De lange weg naar de bankenunie

Johan Van Overtveldt (N-VA) Europarlementslid, voormalig minister van Financiën en ex-hoofdredacteur Trends en Knack.

Een bankenunie zou inderdaad een enorme stap vooruit zijn voor de overlevingskansen van de eurozone. Alleen: wat nu op tafel ligt is géén bankenunie.

Er viel minstens één belangrijke beslissing tijdens de voorbije Europese top. Het nieuwe stabiliteitsfonds ESM (European Stability Mechanism) kan voortaan leningen rechtstreeks aan noodlijdende banken toekennen. Het ESM hoeft daarvoor niet langer via de overheid van het land van oorsprong van de behoeftige banken te passeren. Er werd aan die opmerkelijke wijziging in de originele statuten van het ESM wel één voorwaarde verbonden: eerst moet er een eenvormig en effectief toezichtmechanisme op het geheel van de banken in de eurozone komen.

Velen zien daarin de aanzet tot de vorming van een echte bankenunie in het kader van de eurozone. Dat is correct, en een bankenunie zou inderdaad een enorme stap vooruit zijn voor de overlevingskansen van de eurozone. De realiteit is anders: zelfs áls men dat eenvormige en effectieve toezicht op de banken binnen de eurozone voor elkaar krijgt, is men nog altijd een heel eind verwijderd van een echte bankenunie. Er is dan een stuk van het geheel gerealiseerd, maar als het daarbij zou blijven, zal snel de onvolkomenheid van deze constructie opspelen.

Want naast eenvormig en effectief toezicht op de banken zijn er nog minstens twee andere mechanismen die ook operationeel moeten zijn voordat je van een heuse bankenunie binnen de eurozone kunt gewagen. Het gaat dan enerzijds om een over de hele eurozone eenvormig geldende en door alle lidstaten onverkort onderschreven depositogarantie, en anderzijds over de installatie van een resolutiemechanisme. Dat laatste houdt in dat er op euroniveau ingegrepen kan worden om banken die men in moeilijkheden acht in quarantaine te plaatsen en te ontmantelen. Dat alles met het oog op de bescherming van de financiële stabiliteit en het algemeen maatschappelijke belang in de eurozone.

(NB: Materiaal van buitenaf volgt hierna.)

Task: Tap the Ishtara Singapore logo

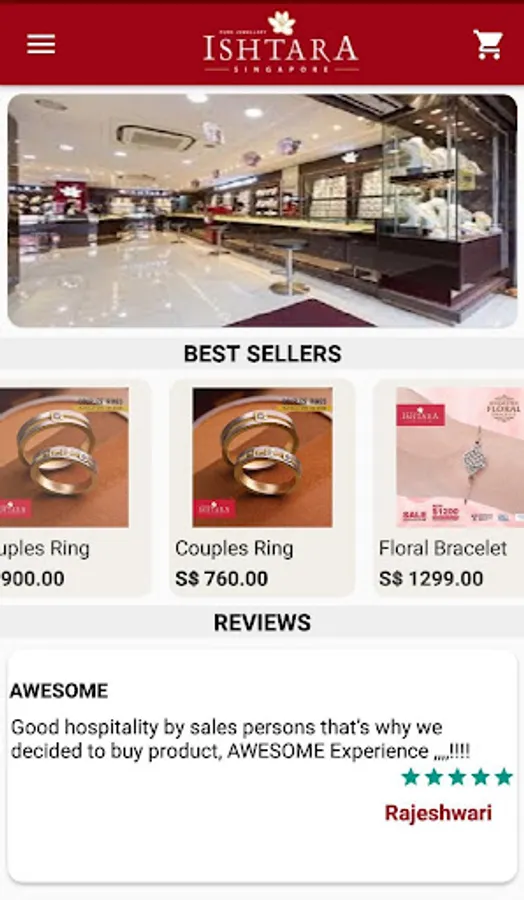Action: coord(281,42)
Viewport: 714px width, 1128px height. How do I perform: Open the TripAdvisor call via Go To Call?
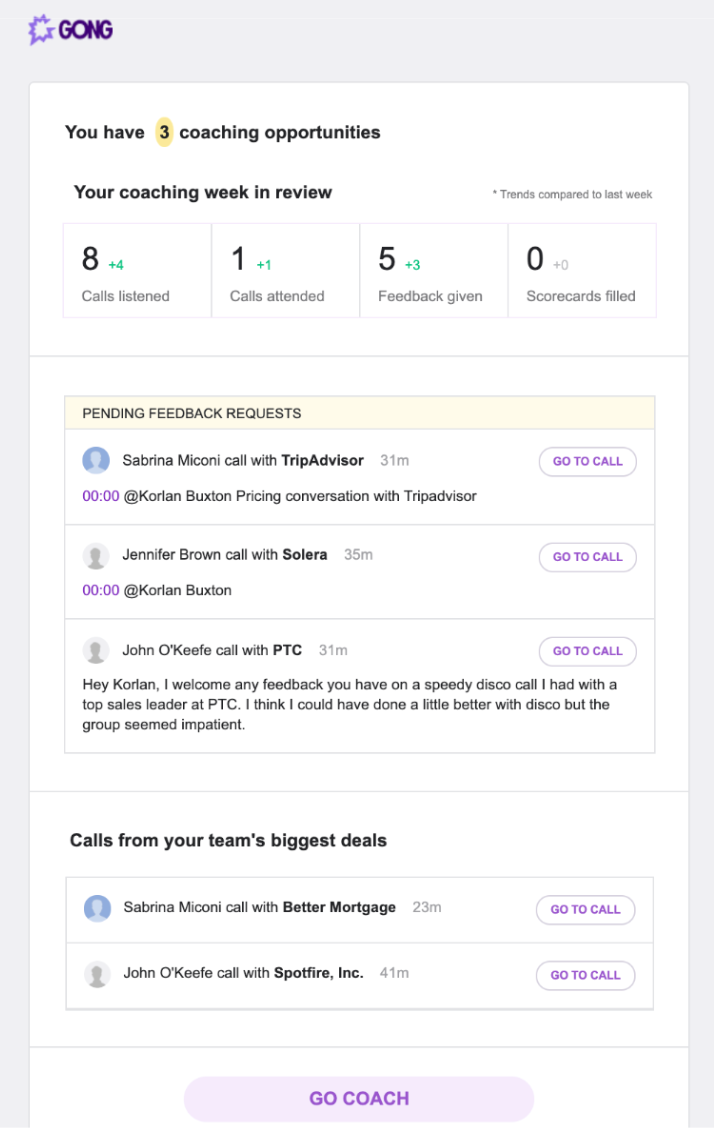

Uit de commentaren van met name Europees president Herman Van Rompuy na de top kon je duidelijk opmaken dat hij nog heel wat problemen verwacht om tot eenvormig en effectief toezicht op de banken in de eurozone te komen. De realisatie van de depositogarantie en de aanvaarding van een (wederom puur op Europees niveau beheerd) resolutiemechanisme worden zo mogelijk nog meer problematisch.

De realisatie van een echte bankenunie, met de drie bestanddelen die we net beschreven, houdt immers een verregaande opgave van nationale soevereiniteit in. De ultieme controle en beslissing over wat er bijvoorbeeld met BNP Paribas of Deutsche Bank gebeurt, ligt dan niet meer in Parijs of Berlijn maar in Brussel. De voorbije weken bleek dat Duitsland bereid is om zulke stappen zetten. In Frankrijk hoor je heel andere geluiden.

Ook niet te onderschatten in de discussie over de bankenregulering in Europa is de territoriumoorlog die woedt tussen de Europese Centrale Bank (ECB) en de Europese Commissie. Die laatste patroneert de European Banking Authority (EBA), die in deze discussies steeds meer aan de zijlijn komt te staan. De ECB tracht het laken ook op het vlak van bankenregulering naar zich toe te trekken. Commissievoorzitter José Manuel Barroso mag dan wel een ontzettend zwak figuur zijn, het staat in de sterren geschreven dat er vanuit de Europese Commissie stevig geageerd zal worden om zo’n machtsgreep van de ECB minstens gedeeltelijk te counteren.